◆ What is being asked
Copy all of the data below exactly as it is given.

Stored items
==*==

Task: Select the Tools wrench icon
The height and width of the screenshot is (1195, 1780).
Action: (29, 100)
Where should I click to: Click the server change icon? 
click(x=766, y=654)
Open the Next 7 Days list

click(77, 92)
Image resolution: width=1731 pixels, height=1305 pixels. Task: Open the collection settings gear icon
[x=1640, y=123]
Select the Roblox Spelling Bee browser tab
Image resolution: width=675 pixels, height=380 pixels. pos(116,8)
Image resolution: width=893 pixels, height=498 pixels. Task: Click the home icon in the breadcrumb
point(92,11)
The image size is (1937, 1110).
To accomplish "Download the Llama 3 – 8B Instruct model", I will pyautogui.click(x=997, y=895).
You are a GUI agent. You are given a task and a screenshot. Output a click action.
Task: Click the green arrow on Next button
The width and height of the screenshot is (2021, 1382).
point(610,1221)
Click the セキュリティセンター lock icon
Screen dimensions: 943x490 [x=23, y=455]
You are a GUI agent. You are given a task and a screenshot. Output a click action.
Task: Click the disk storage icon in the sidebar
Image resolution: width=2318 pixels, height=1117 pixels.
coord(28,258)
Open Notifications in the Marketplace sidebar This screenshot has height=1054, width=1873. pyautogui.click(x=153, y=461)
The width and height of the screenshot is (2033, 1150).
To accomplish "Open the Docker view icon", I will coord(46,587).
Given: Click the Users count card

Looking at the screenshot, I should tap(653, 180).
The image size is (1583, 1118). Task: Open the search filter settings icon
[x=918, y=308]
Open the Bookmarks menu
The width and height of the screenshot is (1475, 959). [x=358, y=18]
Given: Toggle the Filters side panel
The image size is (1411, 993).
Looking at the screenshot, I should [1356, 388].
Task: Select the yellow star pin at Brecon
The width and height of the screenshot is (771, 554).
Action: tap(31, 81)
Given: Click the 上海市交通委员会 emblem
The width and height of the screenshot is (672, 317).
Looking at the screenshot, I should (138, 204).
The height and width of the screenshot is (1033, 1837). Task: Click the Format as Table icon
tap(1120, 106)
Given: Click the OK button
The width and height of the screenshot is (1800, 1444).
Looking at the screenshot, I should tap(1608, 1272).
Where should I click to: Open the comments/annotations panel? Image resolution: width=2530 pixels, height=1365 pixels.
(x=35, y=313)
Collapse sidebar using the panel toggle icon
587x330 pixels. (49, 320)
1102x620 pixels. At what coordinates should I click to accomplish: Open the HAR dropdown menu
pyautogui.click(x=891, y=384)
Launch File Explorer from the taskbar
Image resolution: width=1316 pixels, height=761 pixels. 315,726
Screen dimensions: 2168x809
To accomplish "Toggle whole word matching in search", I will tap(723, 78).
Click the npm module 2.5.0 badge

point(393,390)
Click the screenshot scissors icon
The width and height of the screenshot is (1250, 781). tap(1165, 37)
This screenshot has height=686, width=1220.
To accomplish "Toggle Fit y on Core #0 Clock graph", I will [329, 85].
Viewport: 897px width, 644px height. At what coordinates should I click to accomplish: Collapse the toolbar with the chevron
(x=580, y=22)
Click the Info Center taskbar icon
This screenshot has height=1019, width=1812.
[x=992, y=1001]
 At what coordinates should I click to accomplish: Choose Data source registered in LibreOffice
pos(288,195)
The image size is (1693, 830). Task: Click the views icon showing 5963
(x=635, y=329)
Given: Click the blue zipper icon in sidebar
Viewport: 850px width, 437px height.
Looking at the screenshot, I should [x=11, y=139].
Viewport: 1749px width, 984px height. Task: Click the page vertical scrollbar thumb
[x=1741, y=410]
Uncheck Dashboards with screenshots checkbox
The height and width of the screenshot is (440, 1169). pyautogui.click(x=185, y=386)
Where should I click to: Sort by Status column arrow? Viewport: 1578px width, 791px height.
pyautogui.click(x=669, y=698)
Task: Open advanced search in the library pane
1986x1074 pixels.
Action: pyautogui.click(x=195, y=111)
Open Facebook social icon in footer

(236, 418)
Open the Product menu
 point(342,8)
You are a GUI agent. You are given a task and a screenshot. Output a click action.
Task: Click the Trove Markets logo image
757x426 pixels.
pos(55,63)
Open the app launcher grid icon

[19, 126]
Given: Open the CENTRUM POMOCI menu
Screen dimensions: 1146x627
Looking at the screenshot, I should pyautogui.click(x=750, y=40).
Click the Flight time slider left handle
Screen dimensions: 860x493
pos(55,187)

==*==

◆ Answer to the exercise
Task: Select the Tools wrench icon
The height and width of the screenshot is (1195, 1780).
Action: (29, 100)
Where should I click to: Click the server change icon? 
click(x=766, y=654)
Open the Next 7 Days list

click(77, 92)
Image resolution: width=1731 pixels, height=1305 pixels. Task: Open the collection settings gear icon
[x=1640, y=123]
Select the Roblox Spelling Bee browser tab
Image resolution: width=675 pixels, height=380 pixels. pos(116,8)
Image resolution: width=893 pixels, height=498 pixels. Task: Click the home icon in the breadcrumb
point(92,11)
The image size is (1937, 1110).
To accomplish "Download the Llama 3 – 8B Instruct model", I will pyautogui.click(x=997, y=895).
You are a GUI agent. You are given a task and a screenshot. Output a click action.
Task: Click the green arrow on Next button
The width and height of the screenshot is (2021, 1382).
point(610,1221)
Click the セキュリティセンター lock icon
Screen dimensions: 943x490 [x=23, y=455]
You are a GUI agent. You are given a task and a screenshot. Output a click action.
Task: Click the disk storage icon in the sidebar
Image resolution: width=2318 pixels, height=1117 pixels.
coord(28,258)
Open Notifications in the Marketplace sidebar This screenshot has height=1054, width=1873. pyautogui.click(x=153, y=461)
The width and height of the screenshot is (2033, 1150).
To accomplish "Open the Docker view icon", I will coord(46,587).
Given: Click the Users count card

Looking at the screenshot, I should tap(653, 180).
The image size is (1583, 1118). Task: Open the search filter settings icon
[x=918, y=308]
Open the Bookmarks menu
The width and height of the screenshot is (1475, 959). [x=358, y=18]
Given: Toggle the Filters side panel
The image size is (1411, 993).
Looking at the screenshot, I should [1356, 388].
Task: Select the yellow star pin at Brecon
The width and height of the screenshot is (771, 554).
Action: tap(31, 81)
Given: Click the 上海市交通委员会 emblem
The width and height of the screenshot is (672, 317).
Looking at the screenshot, I should (138, 204).
The height and width of the screenshot is (1033, 1837). Task: Click the Format as Table icon
tap(1120, 106)
Given: Click the OK button
The width and height of the screenshot is (1800, 1444).
Looking at the screenshot, I should tap(1608, 1272).
Where should I click to: Open the comments/annotations panel? Image resolution: width=2530 pixels, height=1365 pixels.
(x=35, y=313)
Collapse sidebar using the panel toggle icon
587x330 pixels. (49, 320)
1102x620 pixels. At what coordinates should I click to accomplish: Open the HAR dropdown menu
pyautogui.click(x=891, y=384)
Launch File Explorer from the taskbar
Image resolution: width=1316 pixels, height=761 pixels. 315,726
Screen dimensions: 2168x809
To accomplish "Toggle whole word matching in search", I will tap(723, 78).
Click the npm module 2.5.0 badge

point(393,390)
Click the screenshot scissors icon
The width and height of the screenshot is (1250, 781). tap(1165, 37)
This screenshot has height=686, width=1220.
To accomplish "Toggle Fit y on Core #0 Clock graph", I will [329, 85].
Viewport: 897px width, 644px height. At what coordinates should I click to accomplish: Collapse the toolbar with the chevron
(x=580, y=22)
Click the Info Center taskbar icon
This screenshot has height=1019, width=1812.
[x=992, y=1001]
 At what coordinates should I click to accomplish: Choose Data source registered in LibreOffice
pos(288,195)
The image size is (1693, 830). Task: Click the views icon showing 5963
(x=635, y=329)
Given: Click the blue zipper icon in sidebar
Viewport: 850px width, 437px height.
Looking at the screenshot, I should [x=11, y=139].
Viewport: 1749px width, 984px height. Task: Click the page vertical scrollbar thumb
[x=1741, y=410]
Uncheck Dashboards with screenshots checkbox
The height and width of the screenshot is (440, 1169). pyautogui.click(x=185, y=386)
Where should I click to: Sort by Status column arrow? Viewport: 1578px width, 791px height.
pyautogui.click(x=669, y=698)
Task: Open advanced search in the library pane
1986x1074 pixels.
Action: pyautogui.click(x=195, y=111)
Open Facebook social icon in footer

(236, 418)
Open the Product menu
 point(342,8)
You are a GUI agent. You are given a task and a screenshot. Output a click action.
Task: Click the Trove Markets logo image
757x426 pixels.
pos(55,63)
Open the app launcher grid icon

[19, 126]
Given: Open the CENTRUM POMOCI menu
Screen dimensions: 1146x627
Looking at the screenshot, I should pyautogui.click(x=750, y=40).
Click the Flight time slider left handle
Screen dimensions: 860x493
pos(55,187)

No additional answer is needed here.